Analysing programs to gather facts on them is known as program analysis. This can be performed dynamically, i.e., by actually executing the program and gathering facts. For example, when you test a program, you are performing dynamic program analysis, where you check if the program leaks memory, or fails with a null-pointer access exception. Program analysis can also be performed statically, i.e., without actually executing the program, and gathering facts. For example, when you review code, you don’t actually execute the program — you just analyse the program in your mind, and find bugs in the program, such as null-pointer access.

So what are static analysers? They are tools that analyse the program without actually executing it. Static program analysis can be performed for a wide variety of reasons. However, two main applications of program analysis are to optimise code, and to find bugs. A compiler optimiser analyses programs to understand how it can generate more efficient code. Bug-detection tools analyse programs to see if there are any mistakes in the program, such as buffer overflows, that can lead to runtime errors. Our focus is on static analysis to find bugs.
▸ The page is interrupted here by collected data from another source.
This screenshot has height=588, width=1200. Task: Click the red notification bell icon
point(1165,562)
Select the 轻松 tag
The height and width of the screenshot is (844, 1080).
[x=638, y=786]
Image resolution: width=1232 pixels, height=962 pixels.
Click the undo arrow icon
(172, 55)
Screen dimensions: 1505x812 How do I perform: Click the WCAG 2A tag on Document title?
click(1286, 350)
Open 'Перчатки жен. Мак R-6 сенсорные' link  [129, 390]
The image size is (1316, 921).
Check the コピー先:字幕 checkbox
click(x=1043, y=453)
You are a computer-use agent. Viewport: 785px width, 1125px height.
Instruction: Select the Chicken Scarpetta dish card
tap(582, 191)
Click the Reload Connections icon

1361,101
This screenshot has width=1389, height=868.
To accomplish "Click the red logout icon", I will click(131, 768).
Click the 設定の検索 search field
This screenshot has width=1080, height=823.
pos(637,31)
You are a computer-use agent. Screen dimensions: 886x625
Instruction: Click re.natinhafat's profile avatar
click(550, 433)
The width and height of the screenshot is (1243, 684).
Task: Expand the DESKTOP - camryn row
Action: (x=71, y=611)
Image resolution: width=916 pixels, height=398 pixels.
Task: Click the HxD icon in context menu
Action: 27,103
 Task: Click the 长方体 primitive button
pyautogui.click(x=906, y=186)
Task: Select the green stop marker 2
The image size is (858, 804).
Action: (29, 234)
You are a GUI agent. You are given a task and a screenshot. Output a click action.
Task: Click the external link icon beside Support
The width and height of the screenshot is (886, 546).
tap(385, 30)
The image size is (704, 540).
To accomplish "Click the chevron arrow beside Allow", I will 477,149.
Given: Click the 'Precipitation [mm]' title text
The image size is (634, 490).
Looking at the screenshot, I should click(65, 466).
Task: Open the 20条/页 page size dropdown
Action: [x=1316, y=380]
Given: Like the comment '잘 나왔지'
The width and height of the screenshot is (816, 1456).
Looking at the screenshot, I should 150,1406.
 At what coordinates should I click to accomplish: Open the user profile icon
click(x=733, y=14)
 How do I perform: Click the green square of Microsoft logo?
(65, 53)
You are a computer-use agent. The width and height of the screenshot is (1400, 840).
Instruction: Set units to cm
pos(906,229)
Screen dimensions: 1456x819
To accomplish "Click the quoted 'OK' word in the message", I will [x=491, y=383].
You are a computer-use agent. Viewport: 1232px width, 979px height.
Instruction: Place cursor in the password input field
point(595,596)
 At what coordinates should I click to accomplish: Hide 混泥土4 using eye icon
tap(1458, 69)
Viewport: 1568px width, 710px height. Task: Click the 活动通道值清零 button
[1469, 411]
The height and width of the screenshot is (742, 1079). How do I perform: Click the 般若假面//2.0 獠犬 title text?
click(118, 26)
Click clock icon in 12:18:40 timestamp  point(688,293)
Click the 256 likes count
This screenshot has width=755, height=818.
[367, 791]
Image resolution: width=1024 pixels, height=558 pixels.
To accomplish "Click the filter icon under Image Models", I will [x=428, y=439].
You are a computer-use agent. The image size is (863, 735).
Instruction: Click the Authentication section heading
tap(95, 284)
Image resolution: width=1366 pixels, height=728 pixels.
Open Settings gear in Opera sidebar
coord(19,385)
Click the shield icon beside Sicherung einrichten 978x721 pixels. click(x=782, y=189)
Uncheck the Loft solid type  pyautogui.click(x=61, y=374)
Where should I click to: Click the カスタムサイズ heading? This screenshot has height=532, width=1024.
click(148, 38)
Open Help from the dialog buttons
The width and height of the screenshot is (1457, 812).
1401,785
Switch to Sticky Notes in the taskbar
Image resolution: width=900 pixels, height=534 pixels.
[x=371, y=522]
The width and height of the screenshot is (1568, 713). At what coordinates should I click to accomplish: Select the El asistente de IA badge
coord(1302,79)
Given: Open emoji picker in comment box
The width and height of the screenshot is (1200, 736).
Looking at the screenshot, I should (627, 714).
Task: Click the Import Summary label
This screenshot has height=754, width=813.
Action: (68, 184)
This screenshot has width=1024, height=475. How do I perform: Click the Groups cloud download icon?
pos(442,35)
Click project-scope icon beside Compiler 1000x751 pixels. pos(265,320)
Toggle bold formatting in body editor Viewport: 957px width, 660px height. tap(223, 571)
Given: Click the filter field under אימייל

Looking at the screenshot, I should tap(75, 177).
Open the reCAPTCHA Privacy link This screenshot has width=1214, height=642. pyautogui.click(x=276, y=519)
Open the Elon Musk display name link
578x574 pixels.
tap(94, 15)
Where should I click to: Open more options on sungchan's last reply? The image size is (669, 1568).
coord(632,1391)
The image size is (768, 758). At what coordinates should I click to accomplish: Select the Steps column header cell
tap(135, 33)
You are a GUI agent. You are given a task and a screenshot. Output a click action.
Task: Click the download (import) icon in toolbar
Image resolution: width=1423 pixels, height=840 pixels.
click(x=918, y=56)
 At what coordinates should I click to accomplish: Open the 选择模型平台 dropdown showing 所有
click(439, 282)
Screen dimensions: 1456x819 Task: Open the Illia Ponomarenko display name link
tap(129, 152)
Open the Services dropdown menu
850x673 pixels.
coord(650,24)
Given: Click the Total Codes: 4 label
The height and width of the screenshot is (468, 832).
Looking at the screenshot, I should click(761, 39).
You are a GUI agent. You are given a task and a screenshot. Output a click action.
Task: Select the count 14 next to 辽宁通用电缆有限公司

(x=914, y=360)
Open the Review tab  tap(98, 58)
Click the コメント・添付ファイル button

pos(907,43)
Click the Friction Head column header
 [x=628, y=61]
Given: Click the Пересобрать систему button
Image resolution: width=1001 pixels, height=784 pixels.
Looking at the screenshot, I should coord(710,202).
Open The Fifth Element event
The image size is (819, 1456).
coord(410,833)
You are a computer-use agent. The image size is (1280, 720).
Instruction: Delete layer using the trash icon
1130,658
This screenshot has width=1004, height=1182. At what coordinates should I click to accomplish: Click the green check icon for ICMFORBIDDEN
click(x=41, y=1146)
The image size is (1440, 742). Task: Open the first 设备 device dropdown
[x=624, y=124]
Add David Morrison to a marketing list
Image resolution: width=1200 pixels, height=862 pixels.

Before we go ahead, note that static analysers can be used for purposes other than finding bugs: to find instances of the use of design patterns, to find duplicate code segments (code clones), to report metrics (measurement results such as Depth of Inheritance Tree) results, for code comprehension and reverse engineering (generate documentation or higher-level design diagrams to aid understanding the program), etc. Also note that static analysis can be performed on different software artefacts, such as design diagrams (e.g., UML diagrams), structured contents (e.g., XML files), grammars (e.g., yacc programs), etc. Further, the input to static analysers need not be just source code; it can also be byte code (as in Java/C#) or executable code (e.g., native code generated from C/C++ programs). Here, we mainly focus on techniques to find bugs, i.e., code or design problems, from code.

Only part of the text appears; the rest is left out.